▸ Request 1
From the discussion of closing type-argument tokens, list every token name written in all capital letters.
▸ Request 2
Write the next part of the discussion of closing type-argument tokens, picking up right after its final line.

▸ Excerpted text
= = = = = = =

If you are counting columns then you can enforce no spaces between >> for
the operator with a semantic predicate.  Otherwise you could have a
different token based on what preceded it by maintaining some state in your
lexer.  CGT if the > was preceded immediately by >.  Just GT otherwise.  I
haven't thought that one through.  The operator would be GT CGT or GT CGT
CGT.  A generic end token could be GT or CGT.

The semantic predicate is a good possible approach.  You might need a way to
propagate the end matches up the parse stack.  It depends on how nested all
the rules for declarations are, I haven't inspected it so I'm not sure.  I'm
just thinking aloud here.

Try this for typeArgsEnd

typeArgsEnd:
(  //matching zero doesn't make sense
GT {ltCount-=1;}
| SR {ltCount-=2;}
| BSR {ltCount-=3;}
)

= = = = = = =

▸ Provided records
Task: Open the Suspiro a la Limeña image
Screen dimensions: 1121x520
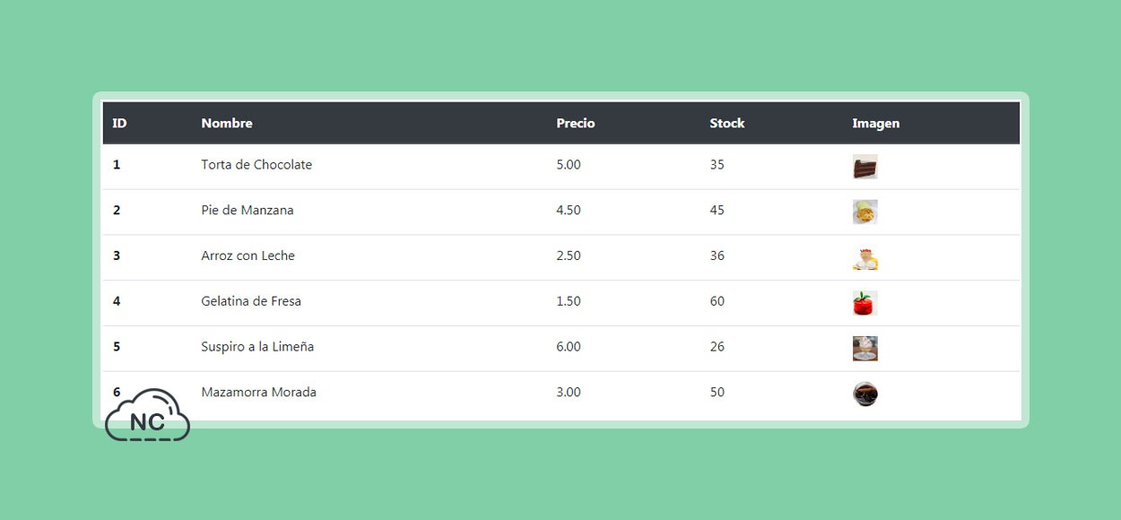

= = = = = = =

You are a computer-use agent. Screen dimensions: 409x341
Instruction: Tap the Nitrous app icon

= = = = = = =

▸ Task response 1
GT, CGT, SR, BSR

▸ Task response 2
// if there are more, match some more
{ltCount > 0}=> typeArgsEnd
;

You know, I don't think that will work as sketched below.  It'll choke on
Map<List<Integer>,String>; because you aren't nesting your calls.

Play with it and report back.

Monty

-----Original Message-----
From: Matt Quail [mailto:matt at cortexebusiness.com.au]
Sent: Thursday, March 13, 2003 1:45 PM
To: antlr-interest at yahoogroups.com
Subject: Re: [antlr-interest] Help needed upgrading java.g to support
Generics


Monty,

Thanks Monty! That has definitely given me something to think about. I will
try 
what you suggest, and remove the ">>", etc. tokens and parser them as GT GT 
instead.

So we may have a parser rule:

sr: GT GT;

The one issue with this is that it will allow WS between the two ">"
characters 
in the ">>" operator (which Java does not allow). I might have a play with
this 
approach, in any case. I may be able to solve this problem by changing WS
from 
"skip" tokens to a {option ignore=WS;}. Will need to think some more on that

one; any ideas?

The other idea I was tinkering with last night was to leave SR as is, and
have 
some rule like this for matching the end of a "double-nested" template:

.... (GT GT | SR)

Then for "triple-nested" we might have something like

.... (GT GT GT | SR GT | GT SR | BSR)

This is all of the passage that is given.